■ Your assignment:
Write out the stretch of the article on Khursand from "Remembering those dreadful" through "of transgender community.", swapping "Lahore" for "Islamabad".

■ Selected excerpt:
━━━━━━━━━━

Remembering those dreadful days, she added that the search of identity led her to suffering, wandering, and sometimes devastated her to a point where she considered ending her own life to ease the pain.

Digital Reincarnation

The quest of unknown brought Khursand to Lahore. As she was not an absolute ill-literate, with the help of a trans activist friend, she got a job in KhwajaSara Society (KSS), a non-profit organization working for the welfare of transgender community.

 “Struggling in the Armageddon of right and wrong, I finally had developed the valor to not succumb and to contribute towards the change. That’s the time I actually embraced the digital media and gradually, I incorporated in, one after another, conveniences offered by the digital space to facilitate comfort and management of time in my work and in my life.” Khursand tightened the grip over her phone with a confident smile on her face.

Illustration by Aniqa Haider

Khursand is as dependent over the digital facilities available around as any of her cisgender peers. She usually hails a cab every day through a digital app, to reach her workplace. “For KhwajaSaras, public transport is no less than a nightmare. Other than groping and ill-treatment, often male passengers chide us to shift to female compartment whereas females remain uncomfortable finding us in their surroundings. We need to sensitise people towards the travelling needs of trans persons but the desired change might take a lot of time. At least for now, online cab services somehow have eased our commute hardships.”

“I incorporated in, one after another, conveniences offered by the digital space to facilitate comfort and management of time in my work and in my life”

Khursand Bayar Ali

Narrating her experience to manifest Noutankey Productions after losing her job at KSS, Khursand tells, “It was [a] blessing in disguise which paved ways to sow the seed of Noutankey Productions, a non-funded community based theatre group. I neither had had any formal drama and theatre training nor had the resources to launch a project like this, and bingo, there the community came forward.” While expressing gratitude towards the support she garnered from the trans community, she says her seniors suggested to learn drama and theatre, and juniors stepped forward to join the theatre group that she was developing.

She says, “The journey began. We simultaneously started working on our first script and our Facebook page.” She adds, “Despite spending money, outcomes were not satisfactory. After a while, with the help of YouTube videos and few of Facebook friends’ assistance, I first learnt to manage social media platforms for Noutankey Productions and then taught it to some of my Noutankey fellows to run it.”

She believes that social media, and particularly Facebook, plays a significant role to bring prospects in her search of self-improvement and self-employment. “Facebook offers dozens of features that assist me to extend my networking, structuring PR, influence social participation, and enhance interest development and, above all, to market and promote my dream project, The Noutankey Productions.

━━━━━━━━━━

(Stored items)
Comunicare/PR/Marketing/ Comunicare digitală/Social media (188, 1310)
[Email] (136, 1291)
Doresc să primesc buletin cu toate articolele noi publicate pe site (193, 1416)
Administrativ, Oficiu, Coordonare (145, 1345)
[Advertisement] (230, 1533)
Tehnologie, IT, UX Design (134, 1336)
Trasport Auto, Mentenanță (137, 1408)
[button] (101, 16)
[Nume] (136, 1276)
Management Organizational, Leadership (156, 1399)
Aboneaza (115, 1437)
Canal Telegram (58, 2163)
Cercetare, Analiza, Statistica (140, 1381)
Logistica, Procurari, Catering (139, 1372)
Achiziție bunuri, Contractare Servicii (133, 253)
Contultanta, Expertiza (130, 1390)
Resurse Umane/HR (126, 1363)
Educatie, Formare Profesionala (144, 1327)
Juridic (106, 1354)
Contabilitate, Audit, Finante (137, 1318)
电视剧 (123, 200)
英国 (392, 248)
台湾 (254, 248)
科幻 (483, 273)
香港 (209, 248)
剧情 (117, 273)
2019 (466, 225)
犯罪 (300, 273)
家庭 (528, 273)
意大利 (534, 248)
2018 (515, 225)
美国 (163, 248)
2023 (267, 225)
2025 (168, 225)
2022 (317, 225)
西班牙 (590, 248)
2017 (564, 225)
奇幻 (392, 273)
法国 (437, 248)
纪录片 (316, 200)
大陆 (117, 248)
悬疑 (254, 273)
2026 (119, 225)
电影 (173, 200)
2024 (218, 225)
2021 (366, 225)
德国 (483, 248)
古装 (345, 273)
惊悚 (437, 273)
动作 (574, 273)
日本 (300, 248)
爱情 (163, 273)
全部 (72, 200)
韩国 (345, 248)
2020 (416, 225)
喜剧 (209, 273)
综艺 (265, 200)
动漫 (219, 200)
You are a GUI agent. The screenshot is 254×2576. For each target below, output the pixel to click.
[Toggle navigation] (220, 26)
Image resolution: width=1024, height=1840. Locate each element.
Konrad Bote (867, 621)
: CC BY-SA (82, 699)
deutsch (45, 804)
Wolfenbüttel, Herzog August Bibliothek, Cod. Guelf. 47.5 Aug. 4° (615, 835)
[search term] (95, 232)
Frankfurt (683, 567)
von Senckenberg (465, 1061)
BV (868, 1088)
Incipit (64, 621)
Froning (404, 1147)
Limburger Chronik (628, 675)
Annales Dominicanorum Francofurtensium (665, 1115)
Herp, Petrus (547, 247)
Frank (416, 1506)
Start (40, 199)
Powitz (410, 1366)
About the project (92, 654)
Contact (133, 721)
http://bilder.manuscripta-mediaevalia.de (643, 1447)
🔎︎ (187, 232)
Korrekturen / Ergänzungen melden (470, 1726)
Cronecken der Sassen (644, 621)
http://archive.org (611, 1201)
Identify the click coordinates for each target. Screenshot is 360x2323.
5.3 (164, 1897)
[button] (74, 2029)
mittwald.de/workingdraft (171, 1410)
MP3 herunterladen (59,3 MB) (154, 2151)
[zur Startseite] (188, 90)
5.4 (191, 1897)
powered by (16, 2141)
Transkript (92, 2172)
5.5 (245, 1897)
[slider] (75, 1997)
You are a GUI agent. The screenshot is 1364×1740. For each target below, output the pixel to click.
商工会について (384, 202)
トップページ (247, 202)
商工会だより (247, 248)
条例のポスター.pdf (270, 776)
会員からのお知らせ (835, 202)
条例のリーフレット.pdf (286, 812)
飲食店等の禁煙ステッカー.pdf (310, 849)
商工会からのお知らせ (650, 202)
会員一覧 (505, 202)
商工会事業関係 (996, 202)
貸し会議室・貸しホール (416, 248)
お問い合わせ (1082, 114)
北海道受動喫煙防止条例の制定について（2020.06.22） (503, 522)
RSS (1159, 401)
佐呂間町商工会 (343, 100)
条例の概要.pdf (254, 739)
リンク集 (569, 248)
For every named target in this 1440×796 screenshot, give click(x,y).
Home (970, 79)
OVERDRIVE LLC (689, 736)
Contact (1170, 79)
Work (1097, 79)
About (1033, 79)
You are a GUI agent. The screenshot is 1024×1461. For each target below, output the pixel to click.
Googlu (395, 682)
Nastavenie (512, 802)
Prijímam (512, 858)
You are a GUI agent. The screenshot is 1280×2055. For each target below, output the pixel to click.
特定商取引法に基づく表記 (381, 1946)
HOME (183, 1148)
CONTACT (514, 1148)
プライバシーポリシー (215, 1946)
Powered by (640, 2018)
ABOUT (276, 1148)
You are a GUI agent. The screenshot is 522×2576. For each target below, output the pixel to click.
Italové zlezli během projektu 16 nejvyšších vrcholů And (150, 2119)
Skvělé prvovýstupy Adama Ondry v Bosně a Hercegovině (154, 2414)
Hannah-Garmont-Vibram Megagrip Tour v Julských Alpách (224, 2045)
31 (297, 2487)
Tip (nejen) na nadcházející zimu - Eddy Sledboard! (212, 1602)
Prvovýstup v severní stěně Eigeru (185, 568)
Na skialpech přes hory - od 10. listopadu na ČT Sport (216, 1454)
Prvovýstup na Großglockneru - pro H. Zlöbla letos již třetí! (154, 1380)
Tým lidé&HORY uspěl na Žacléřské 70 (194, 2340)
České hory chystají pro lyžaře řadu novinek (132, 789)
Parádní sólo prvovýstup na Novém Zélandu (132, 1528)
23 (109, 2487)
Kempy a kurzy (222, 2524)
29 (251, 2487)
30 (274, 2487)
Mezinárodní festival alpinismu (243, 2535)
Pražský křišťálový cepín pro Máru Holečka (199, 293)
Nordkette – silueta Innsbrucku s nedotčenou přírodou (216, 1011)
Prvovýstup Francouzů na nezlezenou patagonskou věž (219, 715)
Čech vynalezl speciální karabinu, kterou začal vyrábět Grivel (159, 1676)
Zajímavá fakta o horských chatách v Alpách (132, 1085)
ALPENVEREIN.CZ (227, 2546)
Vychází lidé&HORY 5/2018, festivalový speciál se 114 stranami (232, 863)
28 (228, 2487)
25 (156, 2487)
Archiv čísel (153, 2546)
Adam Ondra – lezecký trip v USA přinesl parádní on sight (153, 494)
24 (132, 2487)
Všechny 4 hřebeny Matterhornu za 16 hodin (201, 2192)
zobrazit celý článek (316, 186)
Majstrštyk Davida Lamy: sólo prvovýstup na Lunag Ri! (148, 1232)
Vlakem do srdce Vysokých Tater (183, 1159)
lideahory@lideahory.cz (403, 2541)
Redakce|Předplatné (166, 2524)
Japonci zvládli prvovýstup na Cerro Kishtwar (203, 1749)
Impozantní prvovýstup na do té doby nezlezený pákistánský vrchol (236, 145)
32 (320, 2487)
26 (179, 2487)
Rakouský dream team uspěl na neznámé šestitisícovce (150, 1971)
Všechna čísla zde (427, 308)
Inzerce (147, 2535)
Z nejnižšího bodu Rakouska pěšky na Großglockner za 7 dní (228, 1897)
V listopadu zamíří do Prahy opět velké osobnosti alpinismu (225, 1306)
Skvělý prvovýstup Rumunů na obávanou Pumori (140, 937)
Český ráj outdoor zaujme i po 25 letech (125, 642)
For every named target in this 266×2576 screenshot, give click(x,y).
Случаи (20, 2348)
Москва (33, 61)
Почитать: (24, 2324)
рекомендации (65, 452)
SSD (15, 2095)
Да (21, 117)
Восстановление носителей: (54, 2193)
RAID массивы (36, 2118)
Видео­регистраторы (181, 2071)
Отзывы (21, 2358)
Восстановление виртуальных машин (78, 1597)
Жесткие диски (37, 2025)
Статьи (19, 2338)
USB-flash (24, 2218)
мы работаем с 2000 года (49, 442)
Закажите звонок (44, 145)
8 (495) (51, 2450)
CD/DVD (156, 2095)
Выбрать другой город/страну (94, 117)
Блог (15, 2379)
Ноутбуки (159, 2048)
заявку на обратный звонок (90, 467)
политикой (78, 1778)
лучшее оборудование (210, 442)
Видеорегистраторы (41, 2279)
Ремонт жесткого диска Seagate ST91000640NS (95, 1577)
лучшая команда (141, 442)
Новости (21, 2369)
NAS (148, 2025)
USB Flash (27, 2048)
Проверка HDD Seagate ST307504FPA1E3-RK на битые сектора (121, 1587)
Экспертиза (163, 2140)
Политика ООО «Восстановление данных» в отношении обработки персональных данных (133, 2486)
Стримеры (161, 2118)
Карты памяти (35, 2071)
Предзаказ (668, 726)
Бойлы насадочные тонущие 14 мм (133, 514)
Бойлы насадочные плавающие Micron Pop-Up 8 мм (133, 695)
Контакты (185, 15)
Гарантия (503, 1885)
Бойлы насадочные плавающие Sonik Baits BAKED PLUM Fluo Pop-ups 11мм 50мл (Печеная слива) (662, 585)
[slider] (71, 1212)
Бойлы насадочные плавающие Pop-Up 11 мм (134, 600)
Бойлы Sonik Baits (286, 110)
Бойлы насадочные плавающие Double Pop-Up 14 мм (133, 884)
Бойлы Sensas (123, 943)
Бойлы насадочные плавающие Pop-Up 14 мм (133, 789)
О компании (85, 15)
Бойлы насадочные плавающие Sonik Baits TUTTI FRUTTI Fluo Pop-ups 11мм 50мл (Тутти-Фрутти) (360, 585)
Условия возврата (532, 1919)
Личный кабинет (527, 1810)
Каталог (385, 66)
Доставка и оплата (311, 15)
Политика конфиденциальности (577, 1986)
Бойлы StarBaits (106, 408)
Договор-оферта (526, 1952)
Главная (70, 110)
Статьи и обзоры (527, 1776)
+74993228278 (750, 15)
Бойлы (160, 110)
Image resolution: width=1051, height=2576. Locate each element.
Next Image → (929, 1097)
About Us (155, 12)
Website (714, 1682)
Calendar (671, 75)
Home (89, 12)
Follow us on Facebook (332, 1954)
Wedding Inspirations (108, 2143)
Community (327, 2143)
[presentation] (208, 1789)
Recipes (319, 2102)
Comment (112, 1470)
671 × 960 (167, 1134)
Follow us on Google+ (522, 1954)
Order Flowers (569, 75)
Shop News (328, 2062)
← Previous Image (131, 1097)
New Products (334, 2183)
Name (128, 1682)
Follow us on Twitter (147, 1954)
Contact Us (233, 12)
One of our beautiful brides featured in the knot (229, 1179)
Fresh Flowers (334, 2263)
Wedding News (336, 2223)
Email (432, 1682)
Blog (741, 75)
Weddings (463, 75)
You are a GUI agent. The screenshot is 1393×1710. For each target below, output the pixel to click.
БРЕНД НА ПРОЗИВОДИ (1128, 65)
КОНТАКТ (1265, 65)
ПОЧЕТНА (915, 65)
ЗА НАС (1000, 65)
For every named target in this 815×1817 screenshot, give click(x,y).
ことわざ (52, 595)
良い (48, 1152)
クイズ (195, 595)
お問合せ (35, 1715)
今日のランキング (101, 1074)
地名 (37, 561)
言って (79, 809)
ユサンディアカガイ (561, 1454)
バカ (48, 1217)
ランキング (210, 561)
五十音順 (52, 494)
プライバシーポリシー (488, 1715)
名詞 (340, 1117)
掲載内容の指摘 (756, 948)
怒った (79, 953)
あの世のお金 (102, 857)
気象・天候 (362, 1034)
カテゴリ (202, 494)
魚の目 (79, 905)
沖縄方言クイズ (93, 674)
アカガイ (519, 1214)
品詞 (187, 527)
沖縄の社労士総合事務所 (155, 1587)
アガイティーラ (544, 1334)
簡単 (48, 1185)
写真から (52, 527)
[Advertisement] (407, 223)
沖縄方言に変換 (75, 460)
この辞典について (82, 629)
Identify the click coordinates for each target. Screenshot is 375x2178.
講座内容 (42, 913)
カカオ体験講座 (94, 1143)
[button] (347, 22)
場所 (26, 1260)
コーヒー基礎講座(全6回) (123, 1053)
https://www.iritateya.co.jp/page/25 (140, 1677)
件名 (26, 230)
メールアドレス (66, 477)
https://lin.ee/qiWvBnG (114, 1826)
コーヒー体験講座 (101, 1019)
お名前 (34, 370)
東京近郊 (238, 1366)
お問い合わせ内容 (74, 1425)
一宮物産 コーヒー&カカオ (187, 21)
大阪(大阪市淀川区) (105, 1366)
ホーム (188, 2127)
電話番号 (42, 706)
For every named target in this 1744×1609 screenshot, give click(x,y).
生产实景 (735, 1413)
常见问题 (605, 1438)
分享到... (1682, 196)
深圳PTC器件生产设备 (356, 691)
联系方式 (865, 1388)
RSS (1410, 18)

━━━━━━━━━━

■ Reply to the exercise:
Remembering those dreadful days, she added that the search of identity led her to suffering, wandering, and sometimes devastated her to a point where she considered ending her own life to ease the pain.

Digital Reincarnation

The quest of unknown brought Khursand to Islamabad. As she was not an absolute ill-literate, with the help of a trans activist friend, she got a job in KhwajaSara Society (KSS), a non-profit organization working for the welfare of transgender community.